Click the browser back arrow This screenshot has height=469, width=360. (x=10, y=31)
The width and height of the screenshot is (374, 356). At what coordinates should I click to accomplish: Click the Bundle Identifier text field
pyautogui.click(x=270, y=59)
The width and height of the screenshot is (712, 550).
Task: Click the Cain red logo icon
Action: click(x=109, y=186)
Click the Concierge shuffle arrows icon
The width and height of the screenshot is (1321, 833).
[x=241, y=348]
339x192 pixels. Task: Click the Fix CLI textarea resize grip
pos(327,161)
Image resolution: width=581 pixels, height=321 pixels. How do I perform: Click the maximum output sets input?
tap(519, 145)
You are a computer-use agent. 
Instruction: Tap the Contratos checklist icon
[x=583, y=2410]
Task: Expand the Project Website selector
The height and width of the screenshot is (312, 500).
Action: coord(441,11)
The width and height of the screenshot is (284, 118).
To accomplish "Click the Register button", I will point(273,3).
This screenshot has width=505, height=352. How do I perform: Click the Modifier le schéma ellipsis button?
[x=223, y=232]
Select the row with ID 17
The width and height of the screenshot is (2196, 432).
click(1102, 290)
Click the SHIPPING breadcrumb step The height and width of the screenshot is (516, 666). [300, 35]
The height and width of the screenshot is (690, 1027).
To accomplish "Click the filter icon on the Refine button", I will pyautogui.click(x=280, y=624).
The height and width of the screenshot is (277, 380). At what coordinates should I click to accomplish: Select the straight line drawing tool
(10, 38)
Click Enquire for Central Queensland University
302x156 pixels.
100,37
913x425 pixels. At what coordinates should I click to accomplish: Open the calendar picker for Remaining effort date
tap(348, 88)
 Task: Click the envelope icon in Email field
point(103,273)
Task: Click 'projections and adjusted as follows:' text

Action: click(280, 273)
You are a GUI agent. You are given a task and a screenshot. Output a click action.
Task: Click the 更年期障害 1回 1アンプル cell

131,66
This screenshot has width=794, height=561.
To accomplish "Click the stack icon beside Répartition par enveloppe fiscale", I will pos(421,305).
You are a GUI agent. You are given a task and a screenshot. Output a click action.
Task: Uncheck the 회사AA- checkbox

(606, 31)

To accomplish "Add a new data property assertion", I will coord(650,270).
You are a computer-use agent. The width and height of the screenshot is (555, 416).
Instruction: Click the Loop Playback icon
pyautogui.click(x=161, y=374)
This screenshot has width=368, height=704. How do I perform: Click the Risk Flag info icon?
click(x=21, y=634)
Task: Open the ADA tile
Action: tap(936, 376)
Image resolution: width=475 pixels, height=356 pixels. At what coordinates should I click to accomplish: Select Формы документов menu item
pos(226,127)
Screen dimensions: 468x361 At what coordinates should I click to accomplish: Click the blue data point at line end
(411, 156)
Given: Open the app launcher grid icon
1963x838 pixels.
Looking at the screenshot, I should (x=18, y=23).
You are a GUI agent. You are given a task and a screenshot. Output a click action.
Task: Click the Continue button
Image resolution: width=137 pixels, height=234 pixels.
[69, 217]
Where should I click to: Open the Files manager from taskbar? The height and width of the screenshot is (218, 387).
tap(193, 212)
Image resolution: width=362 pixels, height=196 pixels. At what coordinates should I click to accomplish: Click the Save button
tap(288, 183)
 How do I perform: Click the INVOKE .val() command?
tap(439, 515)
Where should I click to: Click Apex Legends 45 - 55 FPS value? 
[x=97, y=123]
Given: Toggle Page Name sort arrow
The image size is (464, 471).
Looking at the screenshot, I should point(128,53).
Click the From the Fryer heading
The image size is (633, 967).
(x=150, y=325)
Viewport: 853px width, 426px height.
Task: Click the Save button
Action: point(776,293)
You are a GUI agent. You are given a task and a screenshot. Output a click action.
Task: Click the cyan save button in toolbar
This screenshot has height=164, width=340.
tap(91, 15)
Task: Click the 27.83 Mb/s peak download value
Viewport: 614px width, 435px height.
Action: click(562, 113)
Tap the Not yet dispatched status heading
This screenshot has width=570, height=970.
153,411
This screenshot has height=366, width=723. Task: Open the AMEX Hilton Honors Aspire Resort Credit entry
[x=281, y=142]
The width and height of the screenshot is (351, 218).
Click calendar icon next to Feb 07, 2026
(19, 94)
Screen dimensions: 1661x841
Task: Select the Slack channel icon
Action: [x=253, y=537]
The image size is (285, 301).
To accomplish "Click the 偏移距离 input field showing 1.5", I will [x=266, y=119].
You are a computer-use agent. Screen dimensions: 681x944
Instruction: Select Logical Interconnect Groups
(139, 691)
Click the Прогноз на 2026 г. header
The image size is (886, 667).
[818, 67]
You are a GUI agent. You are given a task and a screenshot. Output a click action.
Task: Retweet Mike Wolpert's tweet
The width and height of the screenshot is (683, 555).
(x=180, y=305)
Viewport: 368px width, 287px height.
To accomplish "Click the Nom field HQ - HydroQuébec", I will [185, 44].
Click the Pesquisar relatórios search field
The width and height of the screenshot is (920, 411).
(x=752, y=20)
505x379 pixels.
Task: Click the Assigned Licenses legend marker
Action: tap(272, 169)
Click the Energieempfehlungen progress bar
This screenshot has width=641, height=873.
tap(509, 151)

◆ WORK INSTRUCTIONS
Please give again the lines above between the line holding "Task: Click the 27.83" and the line holding "Viewport: 368px width, 287px height.", inclusive, exactly as they are and with nothing added.

◆ TASK OUTPUT
Task: Click the 27.83 Mb/s peak download value
Viewport: 614px width, 435px height.
Action: click(562, 113)
Tap the Not yet dispatched status heading
This screenshot has width=570, height=970.
153,411
This screenshot has height=366, width=723. Task: Open the AMEX Hilton Honors Aspire Resort Credit entry
[x=281, y=142]
The width and height of the screenshot is (351, 218).
Click calendar icon next to Feb 07, 2026
(19, 94)
Screen dimensions: 1661x841
Task: Select the Slack channel icon
Action: [x=253, y=537]
The image size is (285, 301).
To accomplish "Click the 偏移距离 input field showing 1.5", I will [x=266, y=119].
You are a computer-use agent. Screen dimensions: 681x944
Instruction: Select Logical Interconnect Groups
(139, 691)
Click the Прогноз на 2026 г. header
The image size is (886, 667).
[818, 67]
You are a GUI agent. You are given a task and a screenshot. Output a click action.
Task: Retweet Mike Wolpert's tweet
The width and height of the screenshot is (683, 555).
(x=180, y=305)
Viewport: 368px width, 287px height.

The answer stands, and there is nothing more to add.